Friday, July 06, 2012

Gingery Napa Slaw

It's one of those days when this column is unfolding in real time. Super-real time. Surreal time? Because even as I'm writing this, my children are sitting at the table, munching through giant bowls of this salad for lunch. It is hot-hot-hot today, and the salad is cool and crunchy, tart and sweet, and they are loving it. "Can you make this again soon?" Birdy asked, and I said, "I think there'll be plenty leftover for dinner," instead of saying, "Um, I just made it last night too." But I did. We were heading out to a July-Fourth potluck, and I tossed together a huge bowl of this slaw, and it was so utterly good and so utterly gone that I had to make it again pronto. Do you recognize the dressing? It's the same as the soba noodle bowl dressing from last week. I am kind of obsessed with it. So far, it appears to be good on just about everything: on an arugula salad, on brown rice, as a dip for sugar snap peas, as a marinade for tofu. . . I can't get enough.

And then the slaw is just crazy good. It's so addictive that if you bring it to a potluck, nobody will say, "Cabbage? Well isn't that just the cheapest thing!" Or "Yes, we also got a giant head of Napa from our farm share but were too generous to try and foist it off as an actual potluck dish." One friend, for instance, brought a trayful of lovely Vietnamese summer rolls that were stuffed with herbs and noodles and wrapped in translucent rice paper, each one like a perfectly wrapped present, with two dipping sauces {drool}. There were dishes with avocadoes, with artichoke hearts, with berries, with sunny sweet corn sliced from the cob. And me? I cut up a gimongous head of cabbage, dressed it, tossed it with some toasted almonds, and it was like I'd carried the torah around for everyone to kiss (bar mitzvah joke). Everybody loved it. So, if you need a getting-away-with-something dish in your repertoire, I really recommend this one. Plus, there's something about the balance of sweet, tangy, and salty, something about the Asian flavors or the crunch slivers of almonds, that makes it so that kids love this coleslaw, even if the mayonnaise kind leaves them cold (even as I say this, I am thinking of all the mayonnaisey cold slaws I have known and loved: like that finely-chopped one at KFC, which I haven't eaten in the years since swearing off of fast food but which I would very nearly sell my soul for). I don't always understand children, but they do like this, and I am learning to let the mystery be.

Gingery Napa Slaw
Serves 8
Total time: 20 minutes

I love Napa cabbage--the way it simultaneously wilts and stays crunchy in a dish like this. Also, we have tons of it. But I'm guessing a regular head--or half head--of green cabbage would work too, though I might let it sit a bit before serving. You will have dressing left over, and you will not be sorry. Oh, also: feel free to use roasted salted peanuts instead of the home-fried almonds. I go back and forth.
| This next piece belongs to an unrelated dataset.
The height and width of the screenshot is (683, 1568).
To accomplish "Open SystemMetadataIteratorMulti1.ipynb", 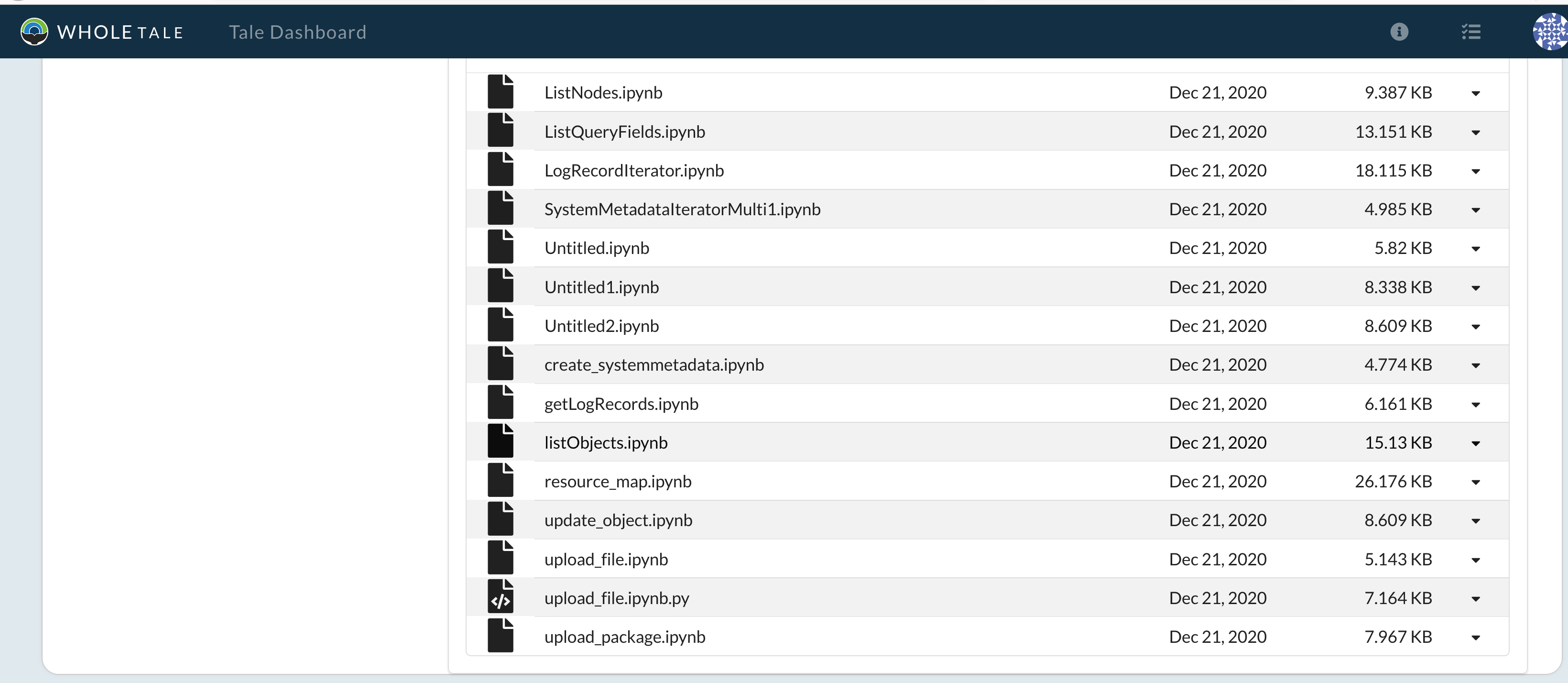I will (x=682, y=209).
2/3 cup peanut or vegetable oil, divided use
3 fat scallions, white and healthy green, sliced (around 1/2 cup)
1/2 cup sliced almonds
1 teaspoon finely chopped fresh ginger
1 1/2 teaspoons kosher salt (or half as much table salt)
2 teaspoons sugar
1 teaspoon sesame oil
1/3 cup balsamic vinegar
1 large head of Napa cabbage, slivered (I just cut through the whole head)

Heat a tablespoon of the oil in a small pan over medium-low heat and sauté the scallions until wilted and fragrant, around 3 or 4 minutes. In a food processor or with a hand blender, whir together the scallions with the remaining ingredients until the dressing is thick and emulsified. Taste for salt, sugar, acid, and overall balance, and re-season as necessary.

In the unwashed scallion pan over medium heat, fry the almonds until golden, around 2-3 minutes. Remove to a small bowl so they don't burn in the hot pan. (Or go ahead and burn them!)

In a large bowl, toss the cabbage with half the dressing and taste, then add more dressing if the slaw needs it, tossing and tasting as you go. Top with the almonds and serve.

1 comment:

  1. I know this is a super old recipe but I just wanted you to know that I come back to it all the time and it is so good. Thank you!